Echo the items word for word, starting at the very first line and continuing up to and including the line that contains "I will 1111,59.".

___ Provided material ___

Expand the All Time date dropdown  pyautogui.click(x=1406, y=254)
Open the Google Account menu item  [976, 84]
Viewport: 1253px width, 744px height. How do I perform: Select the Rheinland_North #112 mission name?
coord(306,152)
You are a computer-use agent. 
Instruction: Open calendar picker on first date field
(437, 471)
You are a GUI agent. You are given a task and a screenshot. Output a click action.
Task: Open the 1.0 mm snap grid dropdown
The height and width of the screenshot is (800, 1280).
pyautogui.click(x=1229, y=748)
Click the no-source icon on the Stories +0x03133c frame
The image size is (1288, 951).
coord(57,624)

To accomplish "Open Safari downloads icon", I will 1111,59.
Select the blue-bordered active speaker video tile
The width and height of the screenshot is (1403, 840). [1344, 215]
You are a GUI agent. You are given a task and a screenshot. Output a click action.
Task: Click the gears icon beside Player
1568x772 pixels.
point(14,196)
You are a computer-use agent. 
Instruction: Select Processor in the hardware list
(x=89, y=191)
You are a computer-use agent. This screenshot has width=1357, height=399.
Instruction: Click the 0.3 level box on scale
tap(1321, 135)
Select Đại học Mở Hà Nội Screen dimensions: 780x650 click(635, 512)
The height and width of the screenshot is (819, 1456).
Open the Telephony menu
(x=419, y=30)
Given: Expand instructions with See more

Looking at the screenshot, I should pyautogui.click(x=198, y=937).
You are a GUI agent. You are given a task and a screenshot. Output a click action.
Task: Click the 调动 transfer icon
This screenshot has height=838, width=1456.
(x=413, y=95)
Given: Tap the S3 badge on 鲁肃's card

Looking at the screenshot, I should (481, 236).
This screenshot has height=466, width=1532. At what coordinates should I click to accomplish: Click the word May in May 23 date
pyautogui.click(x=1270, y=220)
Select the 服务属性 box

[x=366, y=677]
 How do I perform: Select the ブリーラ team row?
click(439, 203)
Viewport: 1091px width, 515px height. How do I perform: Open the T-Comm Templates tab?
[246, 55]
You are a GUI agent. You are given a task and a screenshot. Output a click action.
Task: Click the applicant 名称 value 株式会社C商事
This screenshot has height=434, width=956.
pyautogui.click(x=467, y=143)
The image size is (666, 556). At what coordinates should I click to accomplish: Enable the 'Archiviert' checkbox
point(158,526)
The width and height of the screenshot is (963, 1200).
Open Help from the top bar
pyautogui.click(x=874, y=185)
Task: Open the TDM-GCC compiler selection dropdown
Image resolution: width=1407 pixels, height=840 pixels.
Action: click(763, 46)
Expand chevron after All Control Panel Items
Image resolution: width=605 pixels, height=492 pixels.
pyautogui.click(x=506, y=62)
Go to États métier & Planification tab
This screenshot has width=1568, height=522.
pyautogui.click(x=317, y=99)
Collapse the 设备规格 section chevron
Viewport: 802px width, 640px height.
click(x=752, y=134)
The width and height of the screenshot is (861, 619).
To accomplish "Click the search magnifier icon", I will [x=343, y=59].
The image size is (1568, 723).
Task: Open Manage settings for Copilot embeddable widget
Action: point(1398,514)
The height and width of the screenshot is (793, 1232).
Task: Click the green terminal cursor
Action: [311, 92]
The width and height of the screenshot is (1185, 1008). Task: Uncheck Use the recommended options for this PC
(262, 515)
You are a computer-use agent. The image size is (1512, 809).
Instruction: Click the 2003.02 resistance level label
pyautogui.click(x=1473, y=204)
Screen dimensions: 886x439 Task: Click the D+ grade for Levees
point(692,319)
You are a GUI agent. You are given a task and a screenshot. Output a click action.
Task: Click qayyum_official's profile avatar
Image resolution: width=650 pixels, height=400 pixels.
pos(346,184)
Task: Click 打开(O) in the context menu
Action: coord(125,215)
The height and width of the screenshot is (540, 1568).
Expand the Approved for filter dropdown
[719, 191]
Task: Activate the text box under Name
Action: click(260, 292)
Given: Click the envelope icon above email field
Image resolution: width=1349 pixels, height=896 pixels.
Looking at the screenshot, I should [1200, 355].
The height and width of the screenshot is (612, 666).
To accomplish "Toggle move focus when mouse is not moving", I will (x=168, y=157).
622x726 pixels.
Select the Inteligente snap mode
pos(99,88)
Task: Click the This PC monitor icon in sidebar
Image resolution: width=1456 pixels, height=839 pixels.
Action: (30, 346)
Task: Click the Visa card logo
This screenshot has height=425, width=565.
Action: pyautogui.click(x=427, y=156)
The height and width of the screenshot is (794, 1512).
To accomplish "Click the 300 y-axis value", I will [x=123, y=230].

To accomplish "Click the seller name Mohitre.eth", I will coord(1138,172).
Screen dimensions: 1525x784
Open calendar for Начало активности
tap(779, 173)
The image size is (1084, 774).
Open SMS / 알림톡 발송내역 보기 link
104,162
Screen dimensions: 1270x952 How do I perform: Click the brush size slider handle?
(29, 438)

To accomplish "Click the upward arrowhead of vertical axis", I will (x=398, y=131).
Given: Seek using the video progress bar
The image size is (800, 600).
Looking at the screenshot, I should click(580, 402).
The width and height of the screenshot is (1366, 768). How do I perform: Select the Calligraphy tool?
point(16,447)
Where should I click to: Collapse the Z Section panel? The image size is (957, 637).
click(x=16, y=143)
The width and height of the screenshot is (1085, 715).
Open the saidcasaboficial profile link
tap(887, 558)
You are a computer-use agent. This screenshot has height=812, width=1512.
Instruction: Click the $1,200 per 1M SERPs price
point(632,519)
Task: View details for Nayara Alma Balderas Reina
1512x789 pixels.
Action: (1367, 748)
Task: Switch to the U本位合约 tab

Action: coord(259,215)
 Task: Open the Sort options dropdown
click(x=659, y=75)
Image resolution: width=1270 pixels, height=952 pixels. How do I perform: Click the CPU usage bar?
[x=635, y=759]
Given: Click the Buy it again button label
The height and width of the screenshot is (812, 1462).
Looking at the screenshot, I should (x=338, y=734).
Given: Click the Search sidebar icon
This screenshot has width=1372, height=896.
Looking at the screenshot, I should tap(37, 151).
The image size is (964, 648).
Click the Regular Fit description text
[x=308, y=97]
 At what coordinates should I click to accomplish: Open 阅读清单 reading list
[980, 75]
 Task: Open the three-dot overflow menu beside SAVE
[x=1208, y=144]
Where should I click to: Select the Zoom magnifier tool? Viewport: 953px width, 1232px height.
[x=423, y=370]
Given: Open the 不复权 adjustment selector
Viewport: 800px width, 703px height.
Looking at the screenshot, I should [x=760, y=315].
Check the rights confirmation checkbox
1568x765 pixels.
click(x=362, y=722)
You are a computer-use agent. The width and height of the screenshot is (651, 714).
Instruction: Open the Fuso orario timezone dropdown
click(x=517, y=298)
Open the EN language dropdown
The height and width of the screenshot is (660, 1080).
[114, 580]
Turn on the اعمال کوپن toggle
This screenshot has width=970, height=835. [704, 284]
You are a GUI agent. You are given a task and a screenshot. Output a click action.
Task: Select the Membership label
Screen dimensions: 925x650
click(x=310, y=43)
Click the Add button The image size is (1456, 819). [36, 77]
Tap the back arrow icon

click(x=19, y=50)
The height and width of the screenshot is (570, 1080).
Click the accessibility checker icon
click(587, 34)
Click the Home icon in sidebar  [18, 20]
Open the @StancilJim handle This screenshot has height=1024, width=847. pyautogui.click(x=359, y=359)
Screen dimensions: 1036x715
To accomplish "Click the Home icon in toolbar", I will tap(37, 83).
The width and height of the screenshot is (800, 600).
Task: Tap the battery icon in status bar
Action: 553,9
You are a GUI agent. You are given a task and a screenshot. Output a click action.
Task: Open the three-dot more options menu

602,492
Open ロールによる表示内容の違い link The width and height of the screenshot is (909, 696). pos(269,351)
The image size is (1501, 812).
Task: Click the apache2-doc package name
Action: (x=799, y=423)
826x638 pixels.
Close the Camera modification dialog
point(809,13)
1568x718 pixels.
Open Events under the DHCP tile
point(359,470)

___

→ **Solved problem**:
Expand the All Time date dropdown  pyautogui.click(x=1406, y=254)
Open the Google Account menu item  [976, 84]
Viewport: 1253px width, 744px height. How do I perform: Select the Rheinland_North #112 mission name?
coord(306,152)
You are a computer-use agent. 
Instruction: Open calendar picker on first date field
(437, 471)
You are a GUI agent. You are given a task and a screenshot. Output a click action.
Task: Open the 1.0 mm snap grid dropdown
The height and width of the screenshot is (800, 1280).
pyautogui.click(x=1229, y=748)
Click the no-source icon on the Stories +0x03133c frame
The image size is (1288, 951).
coord(57,624)

To accomplish "Open Safari downloads icon", I will 1111,59.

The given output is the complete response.